◆ **Passage provided**
— START —
There is no occasion for filing a request petition under Section 11 (6) of the Act. " (Emphasis is of ours ). ( 7 ) THE question that falls for consideration is as to whether there was any arbitral tribunal constituted by 7-6-2002 when the first respondent filed the present arbitration application under Section 11 (6) of the Act? it would be apposite to notice the relevant clauses in Clause 64 of the General conditions of Contract, which provide for Demand for Arbitration: 64 (1) (i) - In the event of any dispute or difference between the parties hereinto as to the construction or operation of this contract, or the respective rights and liabilities of the parties on any matter in question, dispute or difference on any account or as to the withholding by the Railway of any certificate to which the contractor may claim to be entitled to, or if the railway fails to make a decision within 120 days, then and in any such case, but except in any of the excepted matters referred to in clause 63 of these conditions, the contractor, after 120 days but within 180 days of his presenting his final claim on disputed matters, shall demand in writing that the dispute or difference be referred to arbitration. 64 (1) (ii) - The demand for arbitration shall specify the matters which are in question or subject of the dispute or difference as also the amount of claim item wise. Only such dispute (s) or difference (s) in respect of which the demand has been made, together with counter claims or set off shall be referred to arbitration and other matters shall not be included in the reference. 64 (1) (ii) (a) - The arbitration proceeding shall be assumed to have commenced from the day, a written and valid demand for arbitration is received by the railway. 64 (3) (a) (i) - In cases where the total value of all claims in Question added together does not exceed Rupees 10,00,000/- (Rupees Ten Lacs Only), the Arbitral tribunal consist of a sole Arbitrator who shall be either the General Manager or gazetted Officer of Railways not below the grade of JA grade nominated by the general Manager in that behalf. The sole Arbitrator shall be appointed within 60 days from the day when a written and valid demand for Arbitration is received by Railway.
— END —
◆ **Recorded data**
— START —
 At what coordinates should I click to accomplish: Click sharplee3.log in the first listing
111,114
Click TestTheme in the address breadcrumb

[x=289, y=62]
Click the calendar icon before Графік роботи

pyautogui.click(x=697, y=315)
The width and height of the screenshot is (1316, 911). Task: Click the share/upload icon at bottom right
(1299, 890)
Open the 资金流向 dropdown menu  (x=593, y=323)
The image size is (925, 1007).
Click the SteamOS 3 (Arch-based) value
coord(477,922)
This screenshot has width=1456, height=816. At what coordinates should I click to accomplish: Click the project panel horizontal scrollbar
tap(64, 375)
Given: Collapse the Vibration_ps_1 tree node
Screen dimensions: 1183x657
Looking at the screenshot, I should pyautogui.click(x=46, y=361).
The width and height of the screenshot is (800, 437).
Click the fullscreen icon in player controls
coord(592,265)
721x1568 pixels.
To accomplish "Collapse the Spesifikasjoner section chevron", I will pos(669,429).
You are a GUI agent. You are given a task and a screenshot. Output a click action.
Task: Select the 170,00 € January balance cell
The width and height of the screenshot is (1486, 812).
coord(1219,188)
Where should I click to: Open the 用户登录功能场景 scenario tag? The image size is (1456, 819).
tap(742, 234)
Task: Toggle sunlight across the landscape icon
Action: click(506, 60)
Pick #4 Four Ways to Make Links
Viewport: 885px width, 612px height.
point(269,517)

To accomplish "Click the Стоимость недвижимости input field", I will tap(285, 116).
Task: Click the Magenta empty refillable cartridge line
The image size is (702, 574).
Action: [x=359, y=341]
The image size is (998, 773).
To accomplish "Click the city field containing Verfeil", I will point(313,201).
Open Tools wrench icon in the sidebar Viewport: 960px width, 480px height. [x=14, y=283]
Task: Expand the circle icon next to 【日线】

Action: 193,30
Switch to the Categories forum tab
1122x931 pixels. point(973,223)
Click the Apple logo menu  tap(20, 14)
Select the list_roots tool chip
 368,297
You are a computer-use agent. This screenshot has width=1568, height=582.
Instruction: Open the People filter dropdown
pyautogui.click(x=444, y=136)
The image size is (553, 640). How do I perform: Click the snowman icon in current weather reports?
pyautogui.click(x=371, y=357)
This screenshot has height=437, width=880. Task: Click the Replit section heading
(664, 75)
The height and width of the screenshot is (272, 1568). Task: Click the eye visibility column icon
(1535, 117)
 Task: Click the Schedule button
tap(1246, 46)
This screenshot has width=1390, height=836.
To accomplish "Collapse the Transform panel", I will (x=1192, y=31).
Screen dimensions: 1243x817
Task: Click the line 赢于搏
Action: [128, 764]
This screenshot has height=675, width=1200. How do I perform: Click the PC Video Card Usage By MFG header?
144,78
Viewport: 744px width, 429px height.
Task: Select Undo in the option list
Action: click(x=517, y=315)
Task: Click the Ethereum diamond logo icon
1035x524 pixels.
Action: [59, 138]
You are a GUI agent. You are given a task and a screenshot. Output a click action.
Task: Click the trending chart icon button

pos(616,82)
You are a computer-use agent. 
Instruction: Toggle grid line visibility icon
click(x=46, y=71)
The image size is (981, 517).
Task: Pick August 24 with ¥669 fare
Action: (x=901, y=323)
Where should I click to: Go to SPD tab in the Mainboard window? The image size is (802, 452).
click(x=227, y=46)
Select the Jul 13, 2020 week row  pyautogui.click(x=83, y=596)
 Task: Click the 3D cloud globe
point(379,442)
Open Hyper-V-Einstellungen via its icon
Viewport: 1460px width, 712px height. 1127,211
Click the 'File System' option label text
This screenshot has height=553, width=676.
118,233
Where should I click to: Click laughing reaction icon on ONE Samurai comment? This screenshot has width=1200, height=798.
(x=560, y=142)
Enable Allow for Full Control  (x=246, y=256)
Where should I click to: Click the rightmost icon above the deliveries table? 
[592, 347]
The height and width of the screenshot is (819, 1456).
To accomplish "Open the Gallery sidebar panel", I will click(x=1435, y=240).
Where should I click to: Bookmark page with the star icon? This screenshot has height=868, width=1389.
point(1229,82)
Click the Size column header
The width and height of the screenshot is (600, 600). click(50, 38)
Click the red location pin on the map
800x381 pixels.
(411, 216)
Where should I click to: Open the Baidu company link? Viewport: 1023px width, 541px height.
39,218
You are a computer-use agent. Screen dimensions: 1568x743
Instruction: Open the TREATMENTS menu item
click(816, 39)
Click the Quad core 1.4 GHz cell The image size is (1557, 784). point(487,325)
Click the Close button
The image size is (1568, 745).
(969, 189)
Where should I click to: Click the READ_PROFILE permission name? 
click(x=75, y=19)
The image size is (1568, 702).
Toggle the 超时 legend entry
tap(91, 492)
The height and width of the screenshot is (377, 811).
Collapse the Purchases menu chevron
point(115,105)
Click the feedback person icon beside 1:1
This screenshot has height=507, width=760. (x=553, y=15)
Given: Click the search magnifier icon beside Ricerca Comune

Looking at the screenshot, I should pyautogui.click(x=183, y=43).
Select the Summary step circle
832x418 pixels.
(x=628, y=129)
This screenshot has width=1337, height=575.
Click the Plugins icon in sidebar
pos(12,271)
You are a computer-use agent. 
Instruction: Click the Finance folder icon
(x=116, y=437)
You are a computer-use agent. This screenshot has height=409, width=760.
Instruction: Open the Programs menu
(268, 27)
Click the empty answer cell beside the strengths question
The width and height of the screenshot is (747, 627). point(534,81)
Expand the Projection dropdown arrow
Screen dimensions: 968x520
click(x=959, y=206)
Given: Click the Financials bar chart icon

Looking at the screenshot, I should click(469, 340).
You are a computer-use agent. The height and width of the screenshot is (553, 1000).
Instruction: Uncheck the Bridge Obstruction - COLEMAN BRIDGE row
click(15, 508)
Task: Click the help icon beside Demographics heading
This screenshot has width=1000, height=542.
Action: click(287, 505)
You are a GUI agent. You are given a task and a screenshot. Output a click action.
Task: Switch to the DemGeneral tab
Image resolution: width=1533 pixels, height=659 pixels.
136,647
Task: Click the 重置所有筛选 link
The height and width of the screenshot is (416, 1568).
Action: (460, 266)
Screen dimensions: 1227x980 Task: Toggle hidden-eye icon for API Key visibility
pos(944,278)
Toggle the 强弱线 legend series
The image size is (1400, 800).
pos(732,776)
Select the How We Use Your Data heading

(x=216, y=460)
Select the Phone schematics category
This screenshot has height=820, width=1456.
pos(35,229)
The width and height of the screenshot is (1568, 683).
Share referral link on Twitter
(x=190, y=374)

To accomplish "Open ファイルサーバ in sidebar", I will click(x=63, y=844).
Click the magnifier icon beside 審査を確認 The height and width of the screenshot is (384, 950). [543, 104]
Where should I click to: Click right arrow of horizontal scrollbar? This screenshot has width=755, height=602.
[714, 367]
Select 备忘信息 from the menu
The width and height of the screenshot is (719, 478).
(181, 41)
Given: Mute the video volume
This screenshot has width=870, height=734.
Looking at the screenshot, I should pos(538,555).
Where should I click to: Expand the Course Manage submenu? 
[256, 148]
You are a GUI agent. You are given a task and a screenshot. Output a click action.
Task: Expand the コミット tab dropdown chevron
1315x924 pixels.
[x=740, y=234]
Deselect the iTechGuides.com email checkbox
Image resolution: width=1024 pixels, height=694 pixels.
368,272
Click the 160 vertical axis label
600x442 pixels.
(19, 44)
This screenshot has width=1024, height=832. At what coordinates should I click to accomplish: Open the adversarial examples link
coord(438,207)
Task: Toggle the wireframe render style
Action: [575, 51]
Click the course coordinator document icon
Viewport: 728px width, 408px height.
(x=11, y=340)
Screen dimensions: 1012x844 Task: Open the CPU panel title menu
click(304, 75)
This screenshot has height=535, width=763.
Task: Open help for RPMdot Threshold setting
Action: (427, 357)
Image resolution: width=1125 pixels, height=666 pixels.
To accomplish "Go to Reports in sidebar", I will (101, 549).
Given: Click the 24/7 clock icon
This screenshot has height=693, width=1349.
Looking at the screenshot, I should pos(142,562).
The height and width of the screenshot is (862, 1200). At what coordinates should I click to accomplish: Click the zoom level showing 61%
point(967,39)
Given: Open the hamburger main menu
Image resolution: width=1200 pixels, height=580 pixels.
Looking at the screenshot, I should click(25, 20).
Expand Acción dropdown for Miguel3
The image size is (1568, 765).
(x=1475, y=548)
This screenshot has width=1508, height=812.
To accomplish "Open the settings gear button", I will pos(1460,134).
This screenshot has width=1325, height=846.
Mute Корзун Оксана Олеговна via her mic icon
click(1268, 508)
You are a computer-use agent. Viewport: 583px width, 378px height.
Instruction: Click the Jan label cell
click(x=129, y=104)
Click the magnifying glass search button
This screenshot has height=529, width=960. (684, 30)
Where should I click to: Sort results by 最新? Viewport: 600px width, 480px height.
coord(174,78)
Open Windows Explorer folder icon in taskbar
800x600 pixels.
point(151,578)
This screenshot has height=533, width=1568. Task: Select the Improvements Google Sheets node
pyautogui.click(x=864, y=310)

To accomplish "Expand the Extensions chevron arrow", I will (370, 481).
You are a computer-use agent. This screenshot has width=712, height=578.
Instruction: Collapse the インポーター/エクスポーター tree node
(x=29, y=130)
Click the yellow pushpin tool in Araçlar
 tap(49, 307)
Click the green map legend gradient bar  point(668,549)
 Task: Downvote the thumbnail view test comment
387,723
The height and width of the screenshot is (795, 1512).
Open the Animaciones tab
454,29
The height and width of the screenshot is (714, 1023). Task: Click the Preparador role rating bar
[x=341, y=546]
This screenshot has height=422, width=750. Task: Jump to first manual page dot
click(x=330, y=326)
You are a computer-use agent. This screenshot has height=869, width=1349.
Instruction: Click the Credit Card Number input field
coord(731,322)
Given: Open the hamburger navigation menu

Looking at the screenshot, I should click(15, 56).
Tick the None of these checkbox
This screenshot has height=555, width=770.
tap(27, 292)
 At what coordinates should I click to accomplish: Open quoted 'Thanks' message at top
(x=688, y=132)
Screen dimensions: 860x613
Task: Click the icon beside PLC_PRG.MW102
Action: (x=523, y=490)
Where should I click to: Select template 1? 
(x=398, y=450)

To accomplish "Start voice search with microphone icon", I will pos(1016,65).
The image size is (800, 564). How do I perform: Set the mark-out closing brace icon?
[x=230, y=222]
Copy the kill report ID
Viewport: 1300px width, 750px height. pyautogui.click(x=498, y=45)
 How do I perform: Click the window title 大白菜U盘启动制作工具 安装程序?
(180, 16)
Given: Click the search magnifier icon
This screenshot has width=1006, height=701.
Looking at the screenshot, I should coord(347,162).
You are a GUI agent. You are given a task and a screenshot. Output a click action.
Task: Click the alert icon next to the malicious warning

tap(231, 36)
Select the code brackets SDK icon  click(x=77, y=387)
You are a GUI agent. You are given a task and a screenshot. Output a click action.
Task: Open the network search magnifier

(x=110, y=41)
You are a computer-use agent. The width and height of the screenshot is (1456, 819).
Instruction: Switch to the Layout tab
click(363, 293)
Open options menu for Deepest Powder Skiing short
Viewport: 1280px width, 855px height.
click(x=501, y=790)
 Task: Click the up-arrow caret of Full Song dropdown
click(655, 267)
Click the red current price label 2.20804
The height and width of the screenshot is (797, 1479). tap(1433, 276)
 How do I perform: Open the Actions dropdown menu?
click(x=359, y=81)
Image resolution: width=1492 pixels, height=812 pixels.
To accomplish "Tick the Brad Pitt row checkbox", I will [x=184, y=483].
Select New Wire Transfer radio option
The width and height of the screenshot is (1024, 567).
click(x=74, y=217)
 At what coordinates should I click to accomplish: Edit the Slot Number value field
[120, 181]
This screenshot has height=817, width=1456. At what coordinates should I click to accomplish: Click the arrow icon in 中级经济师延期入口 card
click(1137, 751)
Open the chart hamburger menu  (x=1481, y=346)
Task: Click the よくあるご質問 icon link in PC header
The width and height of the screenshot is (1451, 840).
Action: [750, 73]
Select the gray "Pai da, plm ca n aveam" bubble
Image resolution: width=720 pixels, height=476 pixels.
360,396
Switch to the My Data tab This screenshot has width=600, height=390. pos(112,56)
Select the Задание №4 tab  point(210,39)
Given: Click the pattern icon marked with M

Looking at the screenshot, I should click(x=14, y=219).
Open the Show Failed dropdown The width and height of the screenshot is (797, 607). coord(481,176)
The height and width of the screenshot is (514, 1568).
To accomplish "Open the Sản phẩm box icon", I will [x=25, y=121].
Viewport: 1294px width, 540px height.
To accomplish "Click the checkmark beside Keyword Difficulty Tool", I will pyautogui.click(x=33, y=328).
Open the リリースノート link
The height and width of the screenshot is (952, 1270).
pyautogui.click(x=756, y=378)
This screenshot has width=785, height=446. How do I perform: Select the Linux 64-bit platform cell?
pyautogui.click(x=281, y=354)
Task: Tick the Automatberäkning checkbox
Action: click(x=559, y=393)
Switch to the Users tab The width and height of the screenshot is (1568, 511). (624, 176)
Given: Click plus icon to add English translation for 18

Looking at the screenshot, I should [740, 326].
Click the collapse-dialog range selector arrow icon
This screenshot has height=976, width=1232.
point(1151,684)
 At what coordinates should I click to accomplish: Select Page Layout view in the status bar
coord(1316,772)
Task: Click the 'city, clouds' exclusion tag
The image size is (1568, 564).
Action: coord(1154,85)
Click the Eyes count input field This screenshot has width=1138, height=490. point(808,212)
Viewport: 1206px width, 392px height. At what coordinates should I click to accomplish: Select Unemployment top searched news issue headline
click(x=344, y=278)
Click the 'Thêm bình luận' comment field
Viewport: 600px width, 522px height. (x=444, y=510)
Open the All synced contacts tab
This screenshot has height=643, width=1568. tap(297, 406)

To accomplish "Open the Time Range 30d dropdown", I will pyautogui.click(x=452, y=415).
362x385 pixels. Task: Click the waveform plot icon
— END —
◆ **Tasks and exercises**
A - Please list every numbered sub-clause of Clause 64 that the arbitration passage quotes, using the numbering as it appears there.
B - Answer these from the arbitration passage:
(i) On what date did the first respondent file the arbitration application under Section 11 (6) of the Act?
(ii) From what day is the arbitration proceeding assumed to have commenced?
(iii) Within how many days must the sole Arbitrator be appointed, counted from when?

◆ **Per-task answers**
A -
64 (1) (i)
64 (1) (ii)
64 (1) (ii) (a)
64 (3) (a) (i)

B -
(i) 7-6-2002.
(ii) From the day a written and valid demand for arbitration is received by the railway.
(iii) Within 60 days from the day a written and valid demand for Arbitration is received by Railway.